My oldest two children are girls. They’re each quite different from the other — one being calm and studious and the other embodying the qualities of a different wild animal each year — but they are both, most definitely, my girls.
I always wanted to be a mother of girls. I’d hear people talk about how boys are easier, but I never understood that idea. Girls are awesome. I get girls. Maybe it’s because I am one, or maybe it’s because I connect with that feminine energy.
Don’t get me wrong, I adore my son. I’m madly in love with him, in fact. We have a special bond that I didn’t expect and that has knocked me flat, but it’s different than my bond with my girls.
The mother-daughter connection is, in some ways, similar to the one I share with my sister-friends. We have the shared experience of walking through the world in female skin. We understand the physical changes of getting boobs and periods. We deal with the same maddening messages from society about our bodies, our roles, our worth. I can share with my daughters what those experiences have meant for me as a woman and help them navigate what they will mean for them.
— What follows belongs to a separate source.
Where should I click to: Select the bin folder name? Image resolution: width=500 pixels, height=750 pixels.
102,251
My oldest daughter is 16, and I can already see my role in our relationship morphing from loving authority to friendly mentor. We can go out to coffee and chat about school and world issues and boys, all at the same time. She looks to me for guidance and values my opinions (thank God), and I find myself learning from her now too. I love how our relationship is evolving, and though I am not so naïve to think that we won’t hit some rough patches in the future, I treasure the bond we have today.
My younger daughter is 12 and is dragging her feet as life pulls her into puberty. She wants to stay a kid as long as possible, and I love that about her. I know what’s coming, and I totally understand her being hesitant about the changes in her near future. I also know that, when the time comes, she will embrace the complex awesomeness of womanhood. But I’m enjoying this stage with her, too, as she curls up next to me on the couch like she’s done since toddlerhood, asking me questions for my ears only.
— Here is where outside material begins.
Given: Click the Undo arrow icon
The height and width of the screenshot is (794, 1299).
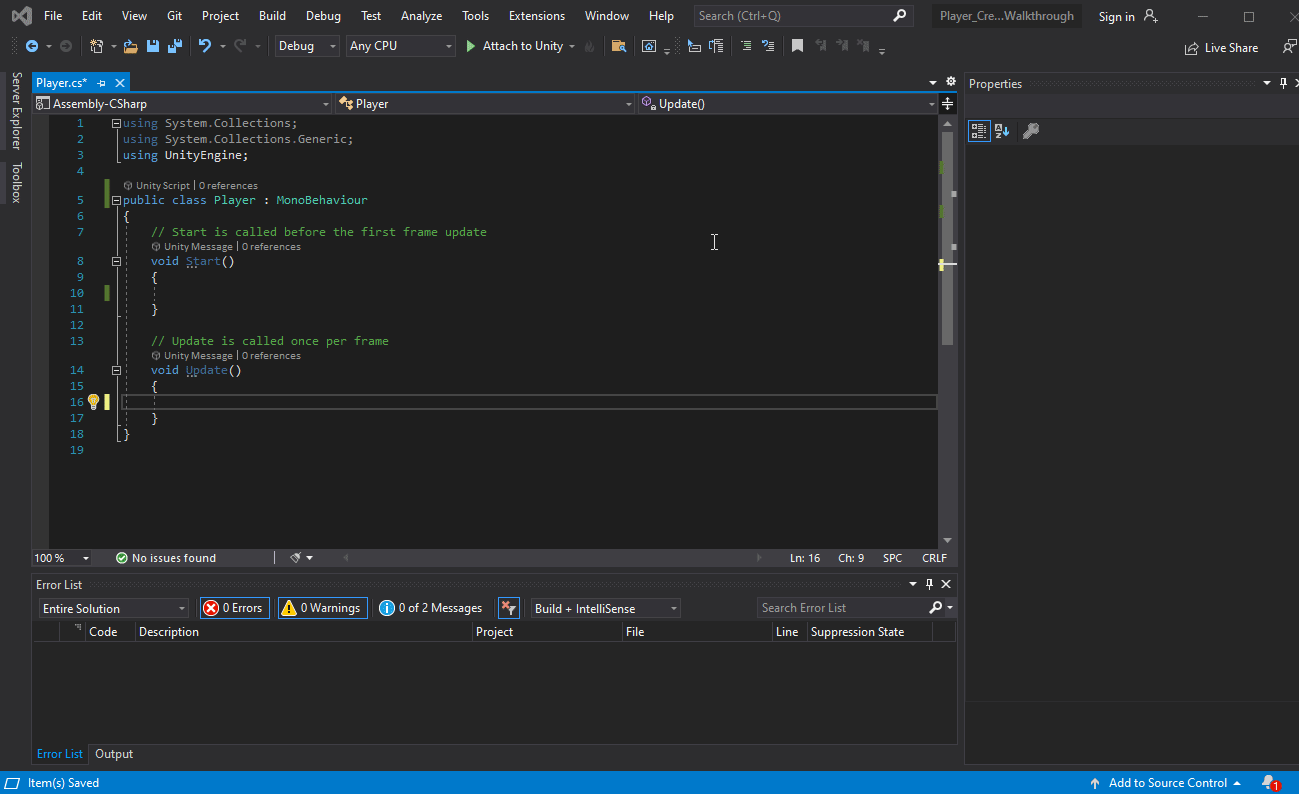Looking at the screenshot, I should (x=205, y=46).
There’s a confidant quality to our relationships with our girls, a knowing, a secret language, a deep understanding that is unique to moms and daughters. At least that’s been my experience so far.
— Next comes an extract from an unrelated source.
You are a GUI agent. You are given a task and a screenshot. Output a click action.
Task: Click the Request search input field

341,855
And when I look into the future, I can see how our connection will both change and stay the same. We will grow apart physically, of course, and perhaps even emotionally in some ways. But girls need their mamas, in some ways more so in adulthood even than in childhood. When they have their hearts broken for real, when they have their own babies, when they find themselves navigating the stormy waters of motherhood — I’ll be there to hold their hands and cheer them on, having been through those experiences myself.
I know some people will think it’s sexist to say that mothers and daughters have a special bond, or take issue with my using gender to differentiate my daughters. I don’t know what to tell you. This is my experience. I have a special bond with my son too, but it’s different. Not more or less than, not better or worse — just different. And yes, some of that difference is due to gender. In the very least, our shared experiences as females create a connection that is unique from the one I have with my son.
I love being a mom of girls, and I can’t wait to see how our bonds grow and evolve as they move into adulthood. Mothers and their daughters — there’s no relationship in the world like it.